The numbers that allow exactly one trapezoidal arrangement, that is, numbers n with T.n=1, are the powers of two, a well-known sequence. The numbers n with T.n=2 are the products of an odd prime and a power of two. Concerning the difference of triangular numbers, Dickson [Dic66] refers only to [Bar10,Bar11]. However, Barbette's analysis is incorrect, claiming that T.N equals ``1, 2, or more than 2 ... according as N is a power of 2, an odd prime, or a composite number not a power of 2'' [Dic66,p. 373].

For each positive integer k, there exists an n that allows exactly k such arrangements. The least such numbers n form another sequence, which is not monotonic.

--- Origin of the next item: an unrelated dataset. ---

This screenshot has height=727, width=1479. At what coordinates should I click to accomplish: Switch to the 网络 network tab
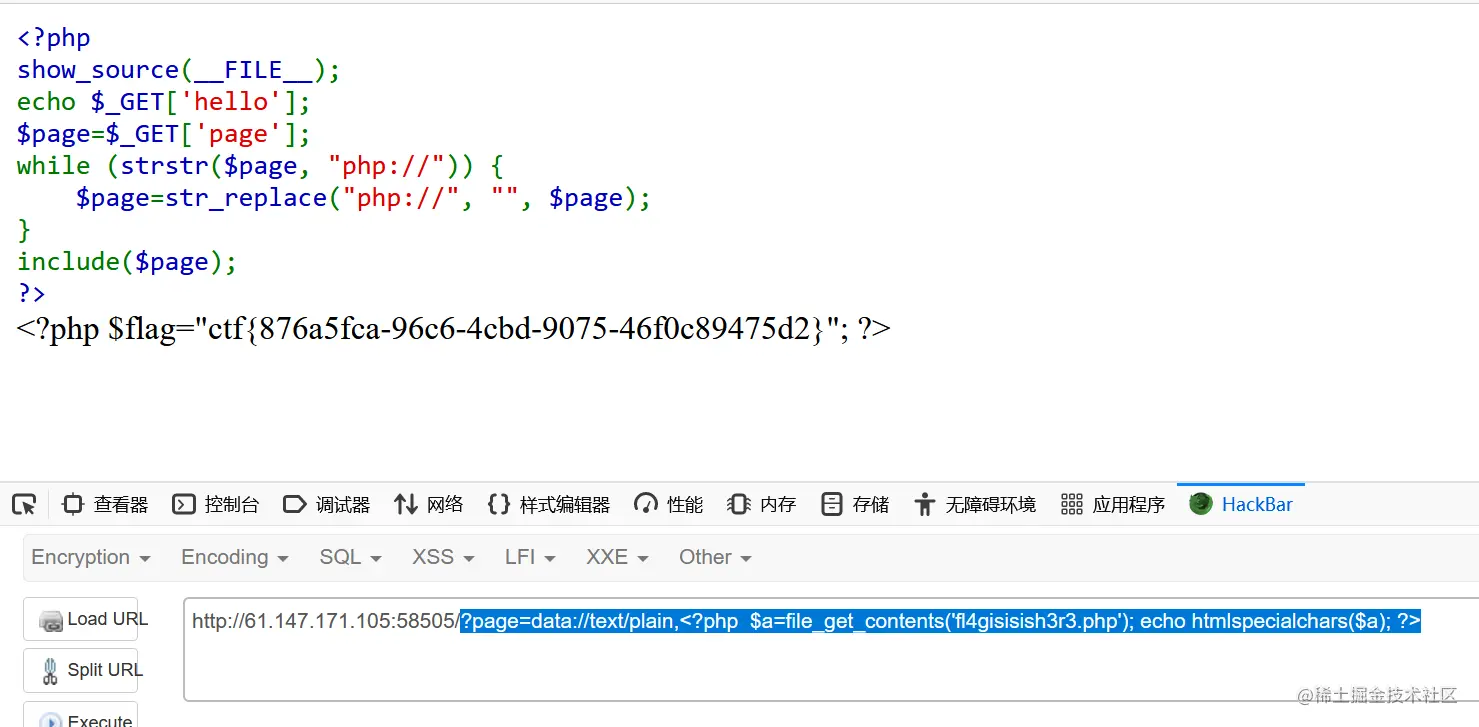pyautogui.click(x=428, y=504)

Abbr. Nr. in [EIS] Description
S.1.n A000217 Triangular numbers: S.a.b=(SUM i:a<=i<b:i)
T.n A001227 # trapezoidal arrangements of n,
(# a,b:1<=a<b:n=S.a.b), # odd divisors of n
L.T.t A038547+ Least n with T.n=t
R.n A038548+ # rectangular arrangements of n modulo rotation,
(# a,b:1<=a<=b:n=a*b), # divisors <= Sqrt.n of n
L.R.r A038549+ Least n with R.n=r
D.n A000005 # divisors of n
L.D.d A005179 Least n with D.n=d
T.n=1 A000079 Unique trapezoidal arrangements, powers of 2
T.n=2 A038550+ Exactly 2 trapezoidal arrangements,
odd prime times power of 2
Table 1: Sequences in this article with their absolute catalogue number in [
EIS]

None of these sequences, except the powers of two, appears in [Slo95]. Afterwards, we did find T.n in [EIS]. Table 1 gives an overview of all sequences featured in this article. The leftmost column lists our notation, the middle column gives the absolute catalogue number in [EIS], + denoting newly contributed sequences.

A. Programs

Exploiting that S.a.b is descending in a and ascending in b, an O(n) program to determine T.n without multiplicative operators can be derived in the style of [Kal90]:

function T(const n: integer): integer
  { assumes 1<=n ; returns T.n }
; var t, x, y, s: integer
  { let U.x.y = (# a,b: x<=a<b AND y<=b: n=S.a.b),
    then T.n=U.1.2, and U.x.y=0 for x>n }
; begin
    t:=0 ; x:=1 ; y:=2 ; s:=1
    { inv: t+U.x.y=T.n and s=S.a.b }
  ; while x<=n do
      if s<n then begin s:=s+y ; y:=y+1 end
      else if s>n then begin s:=s-x ; x:=x+1 end
      else { s=n } begin t:=t+1 ; s:=s-x+y ; x:=x+1 ; y:=y+1 end
  end { function T }
A slightly different linear program can be derived by rewriting T.n to
T.n = (# a,k: 1<=a AND 1<=k: n=S.a.(a+k))
in which S.a.(a+k)=k(2a+k-1)/2 is ascending in both a and k. This program can be further refined to an O(Sqrt.n) program to compute T.n:
function T(const n: integer): integer
  { assumes 1<=n ; returns T.n }
; var t, i, h: integer
  { let U.i = (# a,k: 1<=a AND 1<=k<i: n=S.a.(a+k)),
    then T.n=U.i if S.1.(i+1)>n }
; begin
    t:=0 ; i:=1 ; h:=1
    { inv: t=U.i and h=S.1.(i+1) }
  ; while h<=n do begin
      if (n-h) mod i = 0 then t:=t+1
    ; i:= i+1 ; h:=h+i
    end { while }
  end { function T }

References

[Bar10]
E. Barbette. Les sommes de p-ièmes puissances distinctes ègales à une p-ième puissance. Paris: Gauthier-Villars, 1910.
[Bar11]
E. Barbette. Sur la décomposition des nombres en facteurs. L'enseignement mathématique, 13 (1911), 261-277.
[Deh97]
S. Dehaene. The Number Sense: How the Mind Creates Mathematics. Oxford University Press, 1997.
[Dic66]
L. E. Dickson. History of the Theory of Numbers, Vol. 1: Divisibility and Primality. Chelsea Publishing Company, 1966 (reprinted).
[EIS]
N. J. A. Sloane. Sloane's On-Line Encyclopedia of Integer Sequences. http://oeis.org.
[Kal90]
A. Kaldewaij. Programming: The Derivation of Algorithms. Prentice-Hall, 1990.
[Slo95]
N. J. A. Sloane and Simon Plouffe. The Encyclopedia of Integer Sequences. Academic Press, 1995.